══ LECTURA ══
Como expresamos en la sentencia 224/2017, de 5 de abril, las Directivas sobre protección contractual de consumidores (básicamente, las Directivas 93/13/CEE, 1999/44/CE, y 2011/83/UE, de 25 de octubre de 2011, no abordan en su articulado el problema de los contratos mixtos o con doble finalidad (profesional y particular). Si bien, el considerando 17 de la última de las Directivas citadas aclara que, en el caso de los contratos con doble finalidad, si el contrato se celebra con un objeto en parte relacionado y en parte no relacionado con la actividad comercial de la persona y el objeto comercial es tan limitado que no predomina en el contexto general del contrato, dicha persona deberá ser considerada como consumidor.

Ante la ausencia de una norma expresa en nuestro Derecho nacional, resulta adecuado seguir el criterio interpretativo establecido en ese considerando de la Directiva, que además ha sido desarrollado por la jurisprudencia comunitaria. Así, en la STJCE de 20 de enero de 2005 (asunto C-464/01) se consideró que el contratante es consumidor si el destino comercial es marginal en comparación con el destino privado; es decir, no basta con que se actúe principalmente en un ámbito ajeno a la actividad comercial, sino que es preciso que el uso o destino profesional sea mínimo («insignificante en el contexto global de la operación de que se trate», en palabras textuales de la sentencia).

Desde ese punto de vista no cabe considerar que la finalidad profesional fuera marginal o tuviera un papel insignificante en el contexto de la operación. Por el contrario, al ser predominante la finalidad empresarial en el contrato litigioso, los prestatarios no pueden tener la cualidad legal de consumidores.

Tampoco se ha acreditado que la finalidad fuera meramente inversora. Al contrario, constando en las actuaciones datos que indican claramente la finalidad empresarial predominante del préstamo, como es que la mayor parte del capital se destinó a adquirir un local de negocio cuyo objeto típico es el desarrollo de una actividad profesional o empresarial, un hecho excepcional como es que el mencionado inmueble no fuera a destinarse a tal finalidad debe ser probado, y la falta de prueba de tal hecho excepcional ha de perjudicar a quien basa su pretensión en su condición de consumidor.

En la demanda se ejercitó la acción de nulidad de las cláusulas suelo por falta de transparencia y subsiguiente abusividad, bajo la premisa de que se trataba de un contrato de consumo. Por lo que descartada dicha premisa, tales controles de transparencia y abusividad resultan improcedentes.
═══
══ MATERIAL DE REVISIÓN ══
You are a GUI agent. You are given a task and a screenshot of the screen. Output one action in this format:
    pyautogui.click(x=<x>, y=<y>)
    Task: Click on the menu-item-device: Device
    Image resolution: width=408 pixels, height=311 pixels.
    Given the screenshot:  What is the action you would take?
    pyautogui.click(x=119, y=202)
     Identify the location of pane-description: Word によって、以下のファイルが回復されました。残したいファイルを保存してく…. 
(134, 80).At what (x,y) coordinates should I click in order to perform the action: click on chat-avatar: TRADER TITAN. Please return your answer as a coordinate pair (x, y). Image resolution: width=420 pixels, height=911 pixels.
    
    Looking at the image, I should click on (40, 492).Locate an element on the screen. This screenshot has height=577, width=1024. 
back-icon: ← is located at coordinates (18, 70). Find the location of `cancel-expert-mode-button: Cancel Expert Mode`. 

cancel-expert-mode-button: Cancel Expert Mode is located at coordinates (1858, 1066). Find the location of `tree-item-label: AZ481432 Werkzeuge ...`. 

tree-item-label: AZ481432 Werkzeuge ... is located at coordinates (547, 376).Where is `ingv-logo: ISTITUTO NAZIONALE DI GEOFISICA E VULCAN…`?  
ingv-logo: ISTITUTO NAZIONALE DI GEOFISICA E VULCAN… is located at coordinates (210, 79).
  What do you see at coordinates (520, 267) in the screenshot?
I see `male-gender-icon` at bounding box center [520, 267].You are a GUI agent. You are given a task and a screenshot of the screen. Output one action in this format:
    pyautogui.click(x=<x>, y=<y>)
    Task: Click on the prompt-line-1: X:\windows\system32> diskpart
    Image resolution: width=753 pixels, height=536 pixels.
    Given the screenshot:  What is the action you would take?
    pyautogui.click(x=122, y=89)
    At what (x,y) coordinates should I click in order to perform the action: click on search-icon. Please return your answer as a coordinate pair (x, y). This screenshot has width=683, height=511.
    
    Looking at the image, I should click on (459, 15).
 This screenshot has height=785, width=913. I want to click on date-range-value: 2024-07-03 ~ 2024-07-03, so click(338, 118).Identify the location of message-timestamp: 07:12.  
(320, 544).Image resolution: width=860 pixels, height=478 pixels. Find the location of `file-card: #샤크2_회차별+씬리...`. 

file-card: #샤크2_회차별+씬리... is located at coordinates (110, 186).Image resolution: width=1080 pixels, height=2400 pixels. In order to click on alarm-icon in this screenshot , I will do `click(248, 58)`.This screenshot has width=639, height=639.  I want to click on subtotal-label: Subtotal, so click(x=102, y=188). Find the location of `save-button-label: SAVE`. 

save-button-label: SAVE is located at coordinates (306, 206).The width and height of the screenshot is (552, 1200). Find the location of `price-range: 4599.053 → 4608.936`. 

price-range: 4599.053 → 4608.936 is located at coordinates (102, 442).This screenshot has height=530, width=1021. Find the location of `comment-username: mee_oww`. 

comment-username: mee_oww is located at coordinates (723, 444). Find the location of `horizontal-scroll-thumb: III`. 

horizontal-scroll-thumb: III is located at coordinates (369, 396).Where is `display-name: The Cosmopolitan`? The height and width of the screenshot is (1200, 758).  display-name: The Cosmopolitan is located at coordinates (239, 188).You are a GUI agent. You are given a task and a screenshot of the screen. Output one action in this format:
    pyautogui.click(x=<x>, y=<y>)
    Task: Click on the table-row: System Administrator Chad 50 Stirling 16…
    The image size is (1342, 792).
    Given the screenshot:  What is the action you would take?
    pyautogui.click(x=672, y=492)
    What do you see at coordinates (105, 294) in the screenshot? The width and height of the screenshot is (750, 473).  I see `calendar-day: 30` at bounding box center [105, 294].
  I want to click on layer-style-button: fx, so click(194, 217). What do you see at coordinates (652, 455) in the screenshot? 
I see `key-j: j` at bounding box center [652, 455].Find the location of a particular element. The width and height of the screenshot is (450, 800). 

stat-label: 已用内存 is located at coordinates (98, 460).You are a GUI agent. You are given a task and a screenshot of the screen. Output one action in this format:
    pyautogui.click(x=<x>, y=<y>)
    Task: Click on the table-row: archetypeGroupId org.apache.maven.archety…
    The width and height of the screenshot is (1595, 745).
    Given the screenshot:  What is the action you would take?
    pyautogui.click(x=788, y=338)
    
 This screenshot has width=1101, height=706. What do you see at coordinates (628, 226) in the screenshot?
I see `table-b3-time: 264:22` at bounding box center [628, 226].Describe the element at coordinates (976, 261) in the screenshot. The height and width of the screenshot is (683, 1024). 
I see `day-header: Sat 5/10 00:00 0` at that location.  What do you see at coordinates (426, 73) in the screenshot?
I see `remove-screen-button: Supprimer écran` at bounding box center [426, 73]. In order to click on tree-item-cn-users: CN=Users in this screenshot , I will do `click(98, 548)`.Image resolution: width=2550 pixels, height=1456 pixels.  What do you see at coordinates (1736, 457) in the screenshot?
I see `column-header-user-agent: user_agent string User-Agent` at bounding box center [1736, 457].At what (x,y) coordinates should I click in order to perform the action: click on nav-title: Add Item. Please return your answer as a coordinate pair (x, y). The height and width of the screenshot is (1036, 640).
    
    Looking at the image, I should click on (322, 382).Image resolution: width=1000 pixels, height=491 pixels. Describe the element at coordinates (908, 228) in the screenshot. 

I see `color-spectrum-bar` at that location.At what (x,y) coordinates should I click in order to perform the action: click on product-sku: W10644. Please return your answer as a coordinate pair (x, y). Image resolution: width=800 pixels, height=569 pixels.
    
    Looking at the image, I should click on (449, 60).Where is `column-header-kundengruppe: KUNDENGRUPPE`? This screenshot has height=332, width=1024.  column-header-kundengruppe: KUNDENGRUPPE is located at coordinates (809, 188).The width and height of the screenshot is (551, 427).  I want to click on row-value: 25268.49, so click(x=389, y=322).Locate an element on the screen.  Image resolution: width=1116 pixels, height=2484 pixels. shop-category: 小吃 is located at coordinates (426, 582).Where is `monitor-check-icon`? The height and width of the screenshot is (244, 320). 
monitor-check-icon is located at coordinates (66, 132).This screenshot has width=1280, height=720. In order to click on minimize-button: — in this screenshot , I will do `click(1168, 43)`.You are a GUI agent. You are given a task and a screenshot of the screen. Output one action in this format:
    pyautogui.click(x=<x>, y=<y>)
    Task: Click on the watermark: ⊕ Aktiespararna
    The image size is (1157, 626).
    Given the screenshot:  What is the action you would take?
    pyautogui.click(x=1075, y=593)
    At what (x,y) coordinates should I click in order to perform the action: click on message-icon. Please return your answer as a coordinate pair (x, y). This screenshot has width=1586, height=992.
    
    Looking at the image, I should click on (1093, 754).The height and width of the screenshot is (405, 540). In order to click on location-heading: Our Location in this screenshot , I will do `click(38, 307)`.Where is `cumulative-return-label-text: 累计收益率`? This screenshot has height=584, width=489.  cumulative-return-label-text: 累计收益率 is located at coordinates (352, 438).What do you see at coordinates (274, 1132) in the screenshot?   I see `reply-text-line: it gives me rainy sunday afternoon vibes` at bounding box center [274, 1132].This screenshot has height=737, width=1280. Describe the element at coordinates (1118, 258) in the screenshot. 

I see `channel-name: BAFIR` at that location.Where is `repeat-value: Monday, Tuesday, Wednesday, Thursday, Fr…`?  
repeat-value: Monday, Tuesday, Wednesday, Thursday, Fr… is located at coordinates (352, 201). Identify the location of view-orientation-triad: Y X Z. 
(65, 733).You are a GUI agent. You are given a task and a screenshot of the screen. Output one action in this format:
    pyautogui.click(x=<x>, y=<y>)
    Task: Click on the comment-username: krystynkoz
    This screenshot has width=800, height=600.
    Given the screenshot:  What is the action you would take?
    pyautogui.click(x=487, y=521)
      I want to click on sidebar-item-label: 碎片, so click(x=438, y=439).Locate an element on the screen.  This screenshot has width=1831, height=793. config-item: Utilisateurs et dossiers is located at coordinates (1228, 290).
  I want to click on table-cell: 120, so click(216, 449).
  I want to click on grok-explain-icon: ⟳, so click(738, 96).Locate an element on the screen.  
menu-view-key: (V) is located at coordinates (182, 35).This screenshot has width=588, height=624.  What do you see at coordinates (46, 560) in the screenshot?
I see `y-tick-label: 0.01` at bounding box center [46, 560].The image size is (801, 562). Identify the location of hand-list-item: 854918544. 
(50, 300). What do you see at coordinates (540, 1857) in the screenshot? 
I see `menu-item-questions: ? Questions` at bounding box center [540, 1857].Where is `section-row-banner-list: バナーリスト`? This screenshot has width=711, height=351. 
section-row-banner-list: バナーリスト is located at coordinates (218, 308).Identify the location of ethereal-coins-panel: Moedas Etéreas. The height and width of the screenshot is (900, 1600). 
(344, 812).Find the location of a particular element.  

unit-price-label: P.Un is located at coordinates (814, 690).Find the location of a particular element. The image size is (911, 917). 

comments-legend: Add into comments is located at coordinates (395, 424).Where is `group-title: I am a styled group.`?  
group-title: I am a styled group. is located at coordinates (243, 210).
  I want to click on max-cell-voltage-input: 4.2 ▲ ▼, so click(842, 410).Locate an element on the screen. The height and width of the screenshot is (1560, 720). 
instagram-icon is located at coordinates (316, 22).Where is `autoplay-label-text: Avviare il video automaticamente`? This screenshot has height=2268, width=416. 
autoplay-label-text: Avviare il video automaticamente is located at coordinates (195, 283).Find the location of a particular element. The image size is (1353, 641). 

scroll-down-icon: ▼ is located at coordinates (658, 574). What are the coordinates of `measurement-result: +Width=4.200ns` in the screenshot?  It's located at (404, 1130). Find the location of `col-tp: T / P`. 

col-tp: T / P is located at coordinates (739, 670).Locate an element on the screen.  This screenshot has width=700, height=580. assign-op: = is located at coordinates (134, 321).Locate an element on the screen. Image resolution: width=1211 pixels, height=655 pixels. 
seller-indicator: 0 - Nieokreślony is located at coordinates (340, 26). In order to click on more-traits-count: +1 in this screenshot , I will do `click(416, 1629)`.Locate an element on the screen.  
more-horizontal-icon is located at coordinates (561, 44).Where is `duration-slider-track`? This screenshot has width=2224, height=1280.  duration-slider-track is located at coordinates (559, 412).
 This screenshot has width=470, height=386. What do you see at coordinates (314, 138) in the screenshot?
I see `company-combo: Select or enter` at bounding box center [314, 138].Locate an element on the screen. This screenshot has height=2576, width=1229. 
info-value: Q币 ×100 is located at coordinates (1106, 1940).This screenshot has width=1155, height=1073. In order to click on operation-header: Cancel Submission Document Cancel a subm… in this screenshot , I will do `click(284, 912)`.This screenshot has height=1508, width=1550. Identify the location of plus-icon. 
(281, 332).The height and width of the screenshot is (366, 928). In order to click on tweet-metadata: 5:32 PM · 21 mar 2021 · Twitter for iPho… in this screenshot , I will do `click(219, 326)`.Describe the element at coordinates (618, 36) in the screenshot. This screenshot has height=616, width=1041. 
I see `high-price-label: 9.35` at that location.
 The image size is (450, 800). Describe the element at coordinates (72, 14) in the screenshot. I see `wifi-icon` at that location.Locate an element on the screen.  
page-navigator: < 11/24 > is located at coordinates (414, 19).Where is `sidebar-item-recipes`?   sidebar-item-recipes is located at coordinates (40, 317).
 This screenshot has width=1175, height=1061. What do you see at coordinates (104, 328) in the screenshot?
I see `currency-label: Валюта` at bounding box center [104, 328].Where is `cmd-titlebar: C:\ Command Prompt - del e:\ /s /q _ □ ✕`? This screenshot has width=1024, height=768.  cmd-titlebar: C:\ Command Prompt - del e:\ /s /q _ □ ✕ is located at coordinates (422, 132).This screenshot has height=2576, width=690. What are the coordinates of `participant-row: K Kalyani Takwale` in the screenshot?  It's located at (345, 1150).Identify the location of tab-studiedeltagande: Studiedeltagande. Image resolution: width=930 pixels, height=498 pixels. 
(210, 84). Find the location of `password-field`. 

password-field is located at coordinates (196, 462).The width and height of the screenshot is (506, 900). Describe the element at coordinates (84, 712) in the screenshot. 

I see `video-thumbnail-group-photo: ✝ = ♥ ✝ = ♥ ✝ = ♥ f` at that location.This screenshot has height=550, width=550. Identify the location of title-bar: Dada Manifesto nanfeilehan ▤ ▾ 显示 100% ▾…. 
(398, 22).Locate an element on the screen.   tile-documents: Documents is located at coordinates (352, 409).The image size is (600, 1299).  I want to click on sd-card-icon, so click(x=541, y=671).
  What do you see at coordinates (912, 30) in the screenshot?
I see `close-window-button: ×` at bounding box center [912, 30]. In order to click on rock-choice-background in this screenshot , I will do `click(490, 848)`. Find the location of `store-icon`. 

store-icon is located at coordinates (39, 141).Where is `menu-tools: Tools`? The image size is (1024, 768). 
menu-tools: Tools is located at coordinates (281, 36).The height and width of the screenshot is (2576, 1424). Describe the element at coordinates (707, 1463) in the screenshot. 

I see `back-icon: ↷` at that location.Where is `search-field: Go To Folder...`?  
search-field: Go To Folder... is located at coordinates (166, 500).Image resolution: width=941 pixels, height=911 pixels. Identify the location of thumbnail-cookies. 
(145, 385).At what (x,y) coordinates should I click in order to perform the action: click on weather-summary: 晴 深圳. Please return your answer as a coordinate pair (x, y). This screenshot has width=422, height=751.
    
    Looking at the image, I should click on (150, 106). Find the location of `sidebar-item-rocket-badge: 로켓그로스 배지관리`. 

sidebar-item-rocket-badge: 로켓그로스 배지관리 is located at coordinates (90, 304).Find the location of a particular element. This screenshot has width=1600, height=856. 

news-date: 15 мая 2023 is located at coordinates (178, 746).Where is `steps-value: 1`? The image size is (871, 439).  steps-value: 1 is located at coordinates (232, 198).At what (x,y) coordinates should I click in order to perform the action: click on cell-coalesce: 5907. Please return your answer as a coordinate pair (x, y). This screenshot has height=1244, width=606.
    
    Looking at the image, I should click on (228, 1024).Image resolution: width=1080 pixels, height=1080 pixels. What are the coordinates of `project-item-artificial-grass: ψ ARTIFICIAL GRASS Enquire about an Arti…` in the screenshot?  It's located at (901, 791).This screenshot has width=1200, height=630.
═══
ACTIVIDADES
1) Decide si estas afirmaciones coinciden con la lectura: (a) según el considerando 17, quien celebra un contrato con doble finalidad debe considerarse consumidor si el objeto comercial no predomina; (b) para ser consumidor basta con actuar principalmente en un ámbito ajeno a la actividad comercial; (c) la mayor parte del capital del préstamo se destinó a adquirir un local de negocio. Contesta sí o no en cada caso y cita literalmente las palabras decisivas.
2) Copia de la lectura el fragmento que comienza en las palabras «Como expresamos en» y acaba después de las palabras «considerada como consumidor.».

SOLUCIONES
1)
(a) Sí: «el objeto comercial es tan limitado que no predomina en el contexto general del contrato, dicha persona deberá ser considerada como consumidor».
(b) No: «no basta con que se actúe principalmente en un ámbito ajeno a la actividad comercial, sino que es preciso que el uso o destino profesional sea mínimo».
(c) Sí: «la mayor parte del capital se destinó a adquirir un local de negocio».

2)
Como expresamos en la sentencia 224/2017, de 5 de abril, las Directivas sobre protección contractual de consumidores (básicamente, las Directivas 93/13/CEE, 1999/44/CE, y 2011/83/UE, de 25 de octubre de 2011, no abordan en su articulado el problema de los contratos mixtos o con doble finalidad (profesional y particular). Si bien, el considerando 17 de la última de las Directivas citadas aclara que, en el caso de los contratos con doble finalidad, si el contrato se celebra con un objeto en parte relacionado y en parte no relacionado con la actividad comercial de la persona y el objeto comercial es tan limitado que no predomina en el contexto general del contrato, dicha persona deberá ser considerada como consumidor.